╭─ DATA TO USE

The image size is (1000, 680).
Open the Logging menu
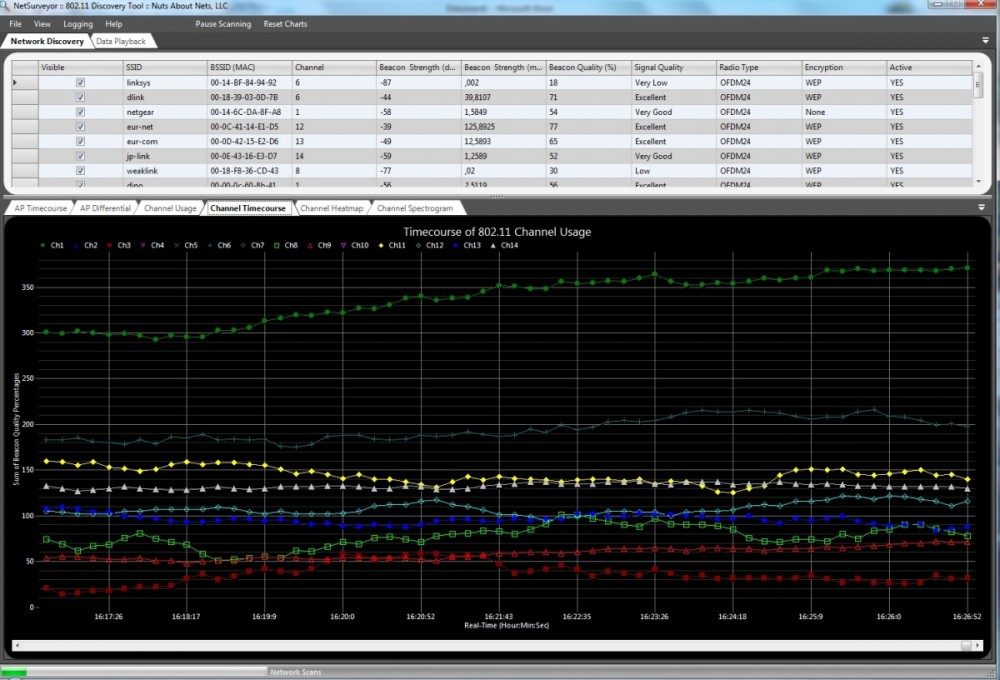pyautogui.click(x=78, y=23)

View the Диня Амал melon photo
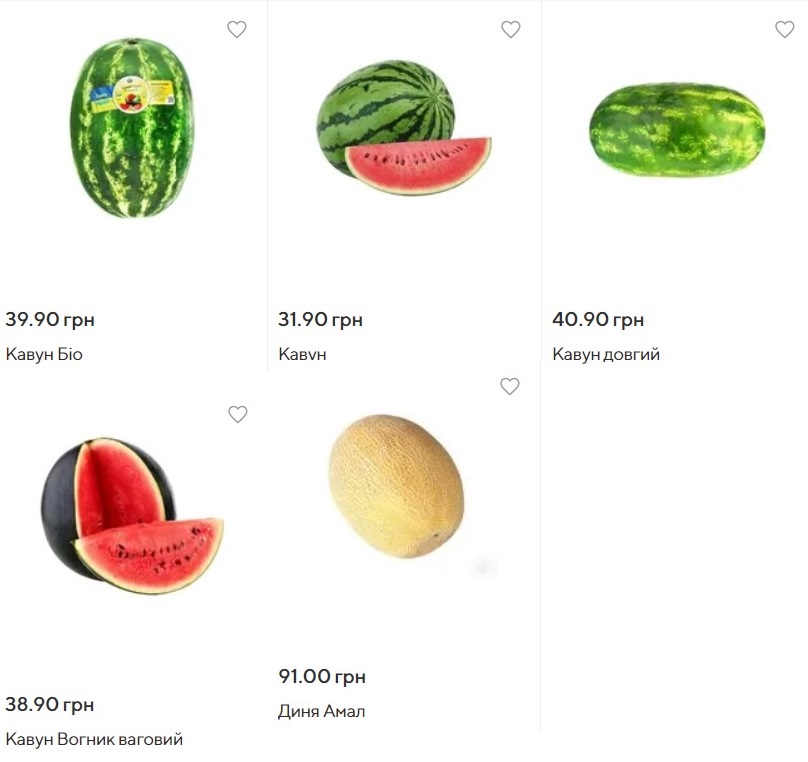tap(396, 486)
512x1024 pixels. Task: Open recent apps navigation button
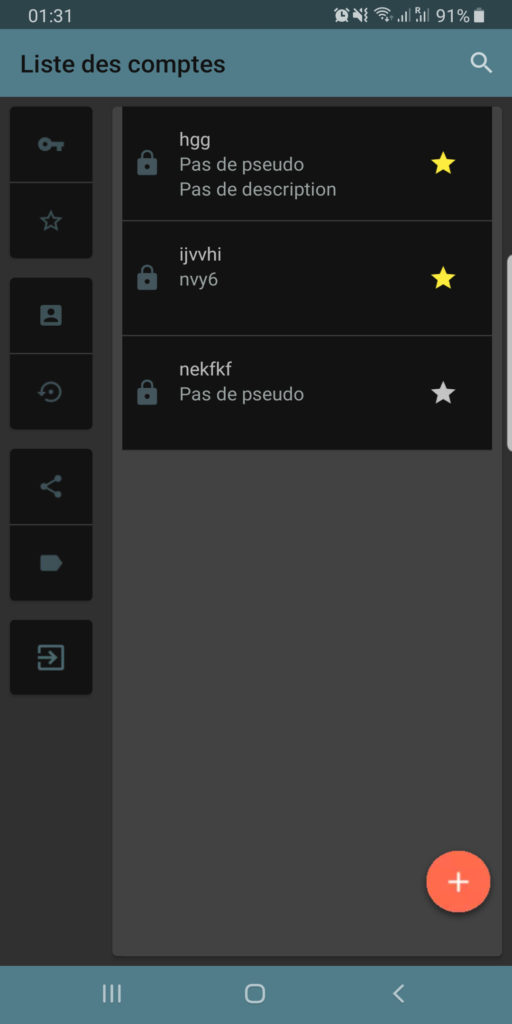coord(112,993)
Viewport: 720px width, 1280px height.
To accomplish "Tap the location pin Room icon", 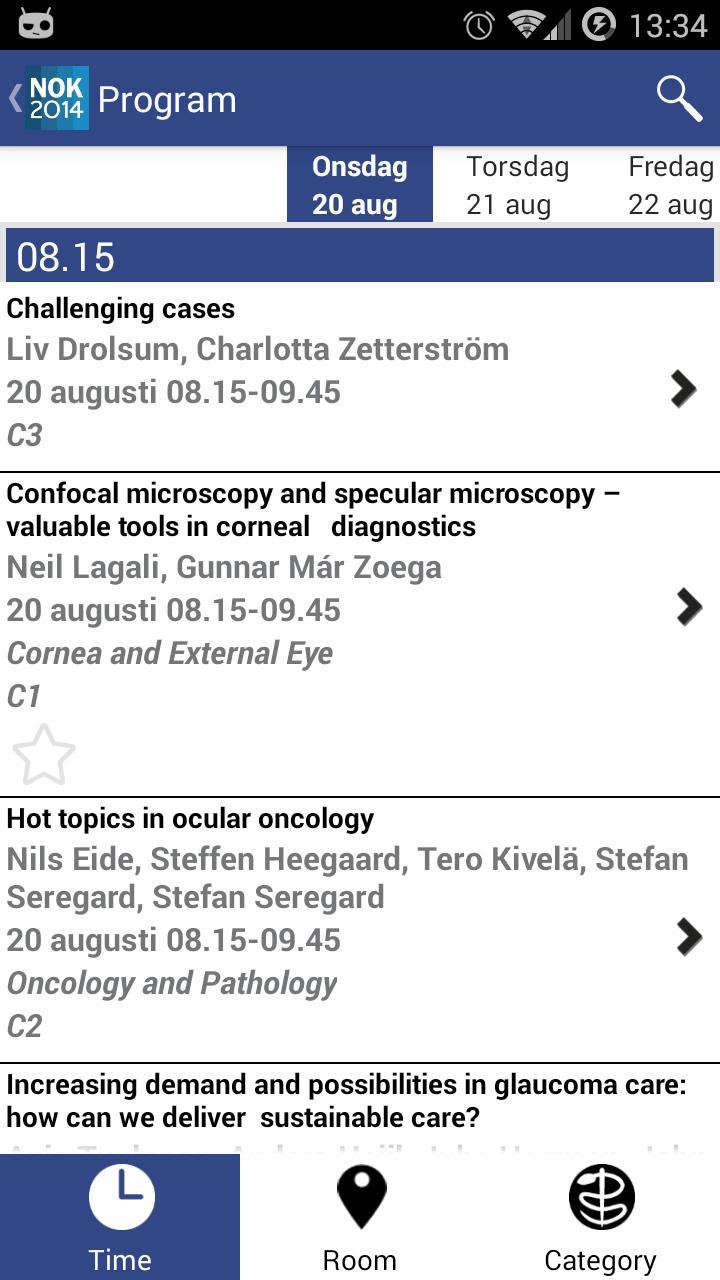I will pos(360,1197).
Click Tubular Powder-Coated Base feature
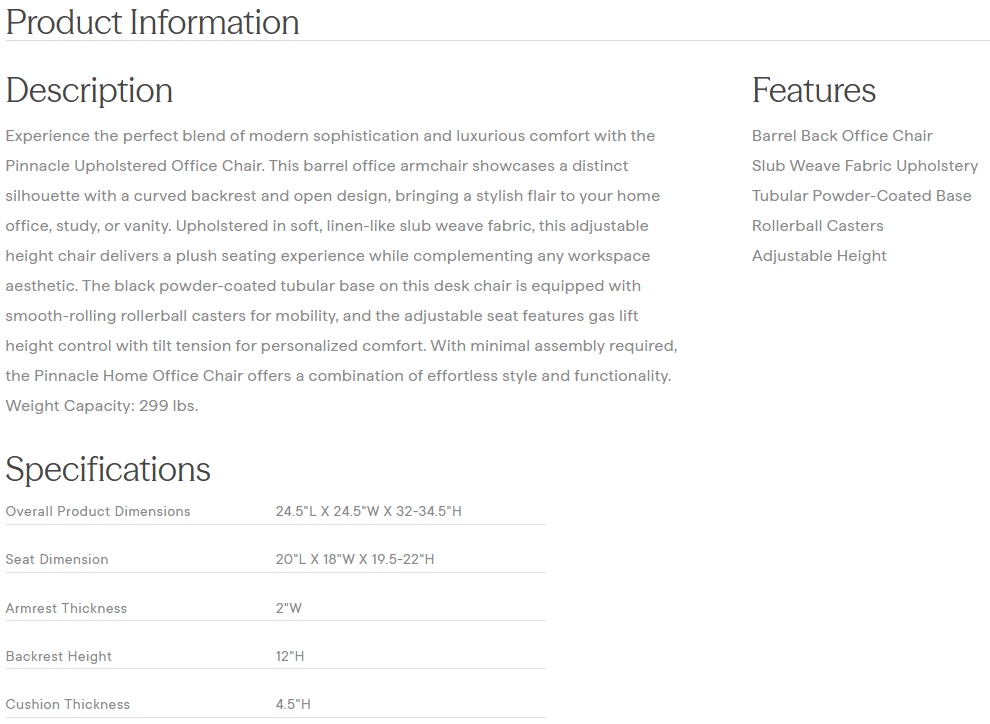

╰─

PROMPT: Using the data above, retype exactly the lines from the line with "Open the Logging menu" to the line with "Viewport: 720px width, 1280px height.", inclusive. No pictures and nothing else.

TASK RESPONSE:
Open the Logging menu
pyautogui.click(x=78, y=23)

View the Диня Амал melon photo
tap(396, 486)
512x1024 pixels. Task: Open recent apps navigation button
coord(112,993)
Viewport: 720px width, 1280px height.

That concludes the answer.